Generative Adversarial Networks

uniq · October 3, 2020, 4:48am

uniq · October 3, 2020, 4:49am

There is no expression involving gradients of the discriminator network. Then why we need to calculate it ?
Thanks in advance

StevenJokess · October 3, 2020, 5:04am

…
I can’t understand what you are drawing…
Is it net_D?

uniq · October 3, 2020, 5:23am

Sorry about my handwriting. If you write the expression for d(loss_G) / d(G) , will you find anywhere in the chain rule the expression involving gradients of D ? This is my question…Hope I am clear…If there is no expression involving gradients of D, then why we need to compute it? We can set the grad_req to be null right ?

Thanks in advance

StevenJokess · October 3, 2020, 8:59am

uniq · October 3, 2020, 5:10pm

I don’t think we still need to compute the gradients of the Discriminator network. Can you show me the chain rule expression from loss_G to the net_G involving anything with the gradients of net_D ?

uniq · October 3, 2020, 5:32pm

This is what I am trying to convey. I still get the same loss configuration If I set the discriminator network’s parameters gradient_requirement to be null in the update_G function. Correct me If I am wrong.
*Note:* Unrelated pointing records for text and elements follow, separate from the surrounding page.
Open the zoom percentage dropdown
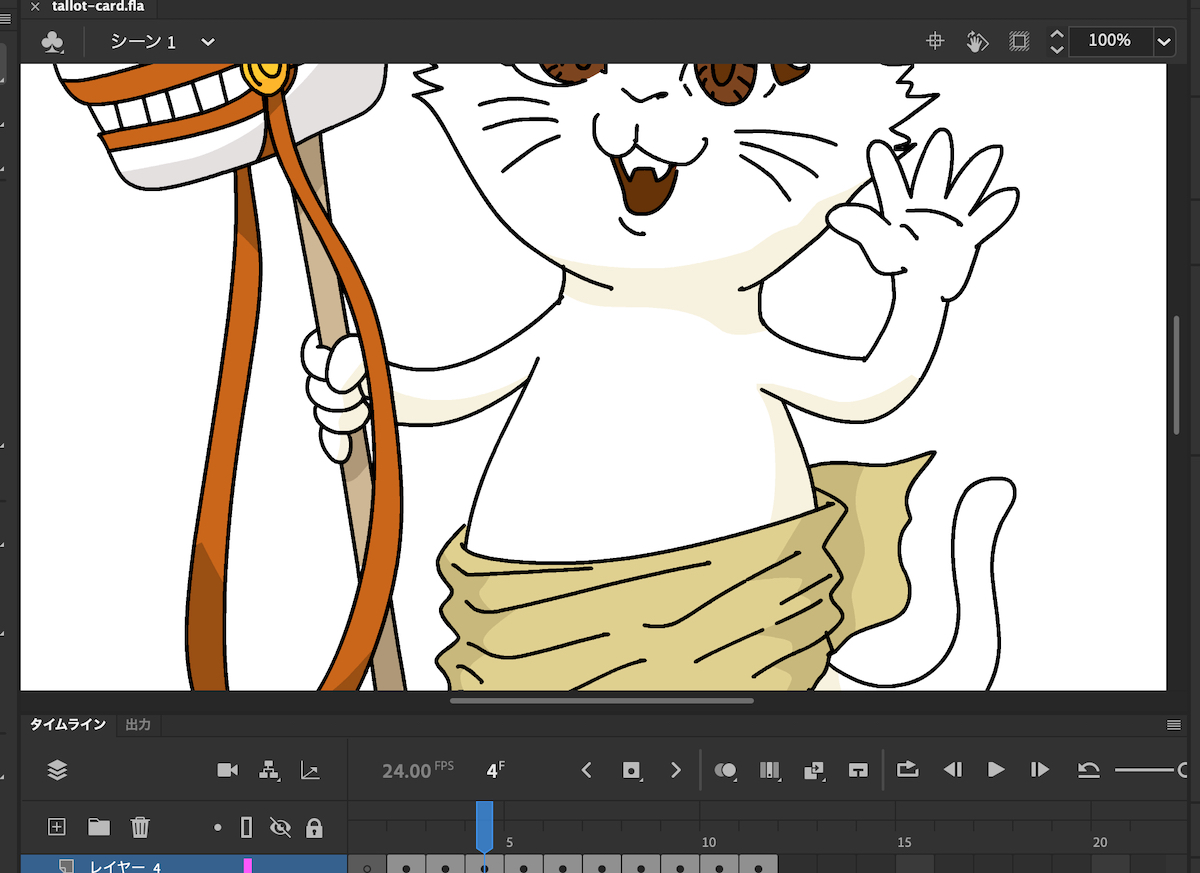 click(1164, 41)
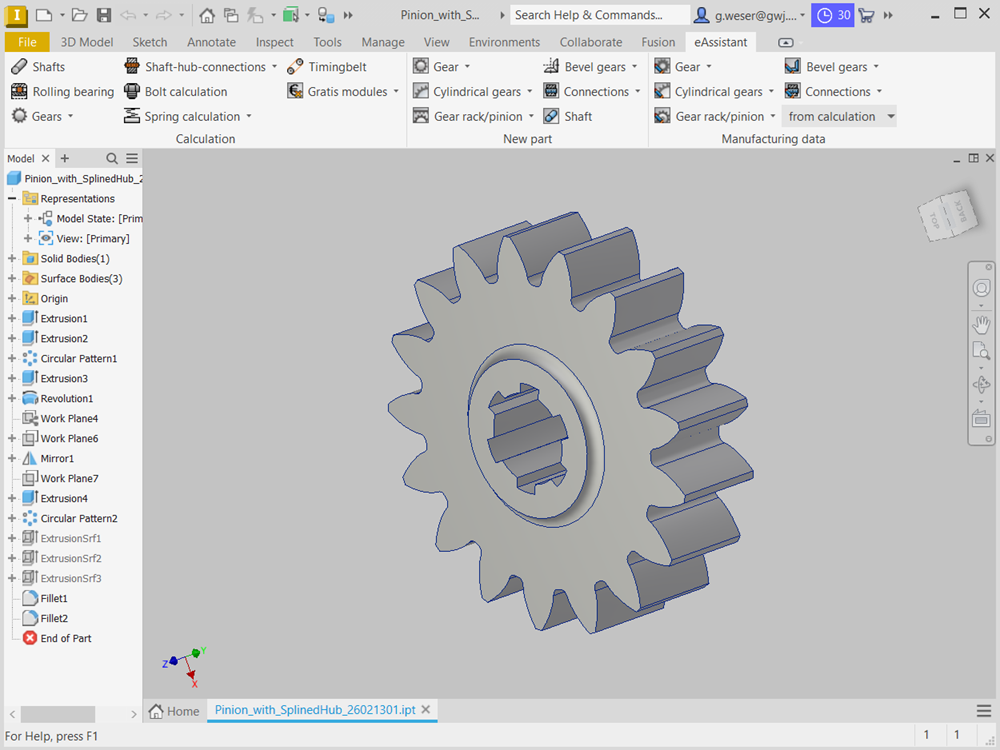Click the Shafts calculation icon
1000x750 pixels.
click(19, 67)
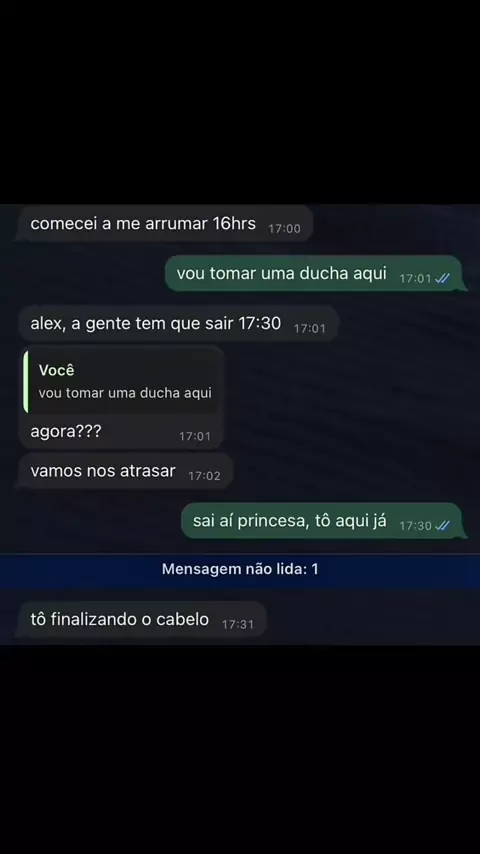
Task: Tap the 'vamos nos atrasar' message bubble
Action: click(126, 471)
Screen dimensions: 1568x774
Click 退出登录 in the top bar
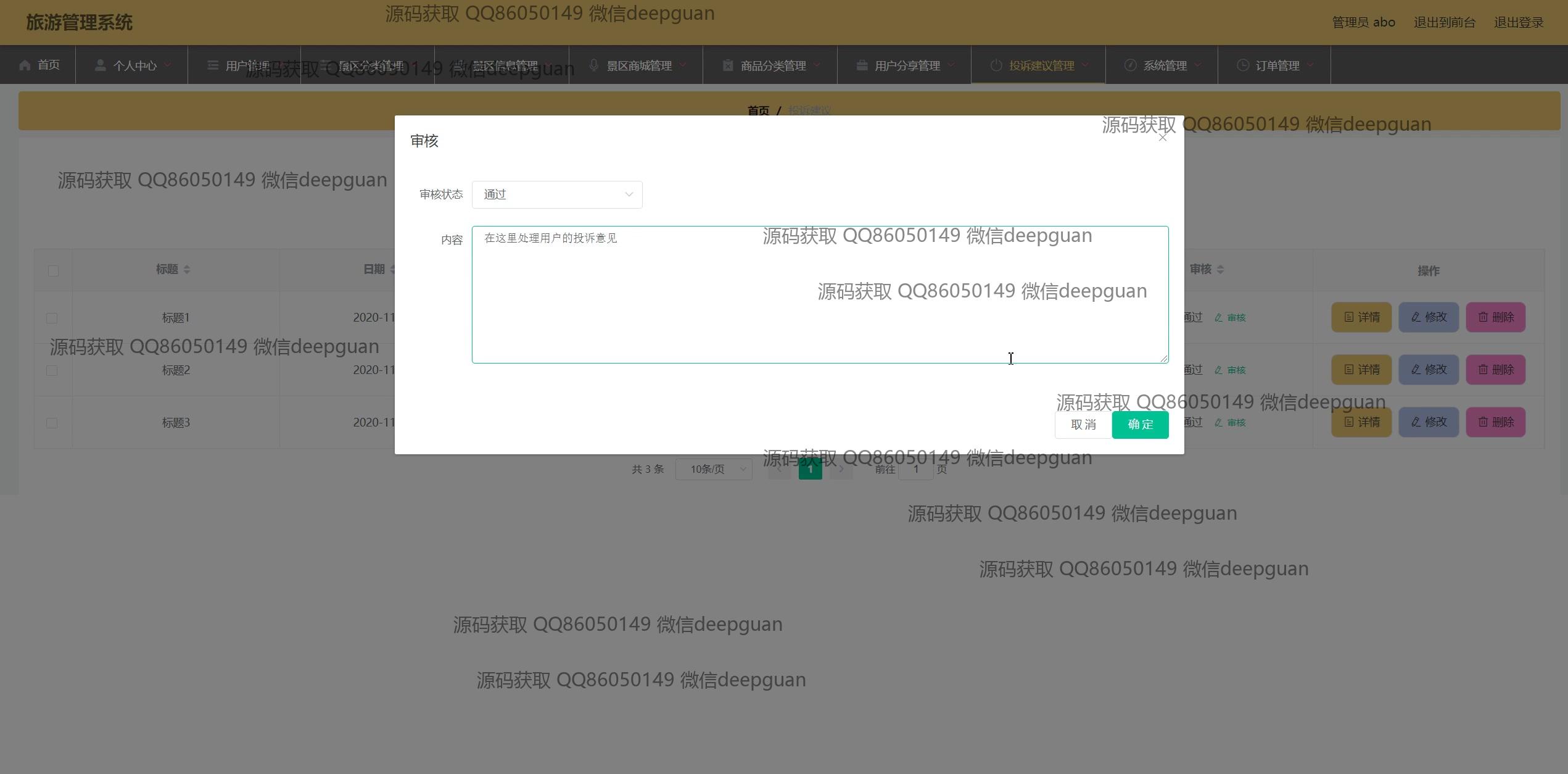click(x=1518, y=22)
If the discriminator network were a large neural network , then computing the gradients will be a costly operation.

StevenJokess · October 4, 2020, 8:23am

I’m not sure about my opinion.
But my thoughts are that we don’t update gradient for net_D in the update_G function, but only computing the gradient of net_D.

uniq · October 4, 2020, 8:52am

See the description for ‘null’. It says the gradient arrays will not be allocated. Therefore , how will the gradients will be calculated and where it will be stored ?

StevenJokess · November 7, 2020, 11:22am

I guess that we just used it without storing…@uniq

Media · November 17, 2020, 3:49am

" If the generator does a perfect job, then D(x′)≈1D(x′)≈1 so the above loss near 0, which results the gradients are too small to make a good progress for the discriminator. So commonly we minimize the following loss:"
Don’t you think this will lead to a large error? You can simply plot it.

peng · November 19, 2020, 10:33am

I doubt about that, too.@Media @goldpiggy

peng · November 19, 2020, 3:27pm

I guess this final expression is what the loss_G.backward() calculates, which should include net_G and net_D in the code because the gradient is calculated using the weights in net_D and net_G.

peng · November 19, 2020, 3:36pm

Hi, very impressive discussion about the “black box”. I wonder if any progress for GAN learning the exact matrix A and b just using the “real data”. Or maybe the NN just care about the result. That is interesting because we could have various A and b to make the data looks the “same”, howerve, they are actually different. @goldpiggy @Donald_Smith

Media · November 27, 2020, 4:59pm

@peng look: " so the above loss near 0" the generator tries to maximize this cost -log(1-d(g(z))), and the max value for that is not zero! it is infinite. you can easily plot -log(1-d(g(z))) at here: https://www.desmos.com/calculator

StevenJokess · April 2, 2021, 8:06am

Old version:

NOSAE · February 15, 2022, 1:05pm

The snippet in function update_D

# Do not need to compute gradient for `net_G`, detach it from
# computing gradients.
fake_Y = net_D(fake_X.detach())
loss_D = (loss(real_Y, ones.reshape(real_Y.shape)) +
              loss(fake_Y, zeros.reshape(fake_Y.shape))) / 2
loss_D.backward()

Why not compute the gradient for net_G? As what we can see, fake_Y = net_D(net_G(Z)), since fake_Y is a part of the computation of loss_D, on which we call the backward(). So I can’t figure out the reason to call detach on net_G(Z), I mean, the variable fake_X.

Here’s my trial to not to detach fake_X:

For comparison, the second pic is the “detach” ver, whose code is the same as the tutorial:
(for the sake of the restriction for new user in this website, the second pic is posted below)

NOSAE · February 15, 2022, 1:05pm

For comparison, the second pic is the “detach” ver, whose code is the same as the tutorial:

@goldpiggy thanks in advance!

Todd_Northward · April 13, 2022, 1:33am

Yes, this sentence is so confusing to me.

Todd_Northward · April 13, 2022, 1:43am

Generally we calculate gradients to update network parameters later. But in the function update_D, we just want to update the parameters of network D. So the gradients of the parameters in network G are not needed. Since keeping track of the gradients is computationally expensive, it is better to detach fake_X first.